Further, these enforcement tactics may embolden criminal actors who may subject children to even more costly, dangerous, and hidden routes. What is more, according to news reports, only a handful of people had been charged with federal smuggling crimes a month into the initiative. Not only has the initiative proved ineffective, it has also undermines the stability and safety of our communities. Fear of immigration enforcement has already reduced engagement with local police and the reporting of crimes, including domestic violence and sexual assault. Such policies can also tear apart families, leaving traumatized children, including children who are U.S. citizens, dependent on child welfare or other social service agencies and without their family for support. This enforcement initiative is an inappropriate use of programs and services intended to protect children, and it threatens the very integrity of our child protection principles and system.

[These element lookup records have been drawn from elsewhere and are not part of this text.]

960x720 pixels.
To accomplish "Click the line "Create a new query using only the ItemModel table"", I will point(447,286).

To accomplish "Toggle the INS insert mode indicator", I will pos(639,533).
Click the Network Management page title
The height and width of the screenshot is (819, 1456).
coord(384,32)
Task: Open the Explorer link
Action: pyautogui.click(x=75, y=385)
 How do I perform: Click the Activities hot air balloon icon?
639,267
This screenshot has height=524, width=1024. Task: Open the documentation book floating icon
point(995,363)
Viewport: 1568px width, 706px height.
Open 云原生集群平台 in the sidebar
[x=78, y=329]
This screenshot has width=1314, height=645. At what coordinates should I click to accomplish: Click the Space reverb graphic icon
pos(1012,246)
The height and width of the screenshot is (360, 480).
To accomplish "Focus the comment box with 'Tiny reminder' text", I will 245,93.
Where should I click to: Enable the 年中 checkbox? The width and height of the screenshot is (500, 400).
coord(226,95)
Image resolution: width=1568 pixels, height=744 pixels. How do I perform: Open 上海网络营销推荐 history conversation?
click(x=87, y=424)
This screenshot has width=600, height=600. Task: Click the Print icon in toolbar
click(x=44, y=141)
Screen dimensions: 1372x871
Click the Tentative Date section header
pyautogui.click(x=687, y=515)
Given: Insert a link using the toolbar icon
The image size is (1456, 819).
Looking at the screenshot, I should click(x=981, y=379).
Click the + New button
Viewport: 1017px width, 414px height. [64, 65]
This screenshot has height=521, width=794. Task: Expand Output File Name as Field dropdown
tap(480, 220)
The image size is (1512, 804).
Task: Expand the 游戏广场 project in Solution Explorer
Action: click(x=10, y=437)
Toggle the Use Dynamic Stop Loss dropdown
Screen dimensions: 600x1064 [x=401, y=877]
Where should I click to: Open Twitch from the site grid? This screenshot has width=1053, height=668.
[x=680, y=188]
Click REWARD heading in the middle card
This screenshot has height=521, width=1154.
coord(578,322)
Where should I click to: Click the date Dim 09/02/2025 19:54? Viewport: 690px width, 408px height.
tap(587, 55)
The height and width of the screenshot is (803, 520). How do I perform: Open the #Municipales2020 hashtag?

Congress has also already had its eye on targeting suspected gang members. In September, the House passed H.R. 3697, the Criminal Alien Gang Removal Act. Introduced by Rep. Barbara Comstock (R-Va.), the bill creates a new sweeping definition of “criminal gang,” and targets those who never committed a single criminal act, unlike current law, which requires non-citizens be convicted of a crime to be eligible for deportation. H.R. 3697 also grants the secretary of Homeland Security broad authority to designate small groups of people as a “criminal gang” and requires mandatory detention and deportation for any current or former member of such designated groups.  It should also be noted, that once identified as a “criminal gang” there is little to no recourse for an individual to challenge that label and be removed from the national gang database.

Innocent youth of color should never be targeted, but it is especially troubling that Congress and the administration have focused on implementing such draconian and cruel measures rather than taking steps to protect those in the Deferred Action for Childhood Arrivals (DACA) program (which expires on March 5 of this year), and steps that would more broadly protect vulnerable youth in our communities. While the president committed to providing a pathway to citizenship for youth in the DACA program during his State of the Union address, just a few weeks prior to the address he spurned a bipartisan package from six senators that would have provided protection for Dreamers and increased spending for border security.

Rather than scapegoating immigrant youth and youth of color, our government should be investing in these young people by adopting laws and policies that provide the tools and services young people need to become successful, contributing adults. By taking steps like protecting DACA recipients, Congress and the administration could increase the strength of our union, “building,” as the president touted, “a safe, strong, and proud America.” 

Rachel Marshall is Federal Policy Counsel for the Campaign For Youth Justice, a national initiative focused entirely on ending the practice of prosecuting, sentencing, and incarcerating youth under the age of 18 in the adult criminal justice system.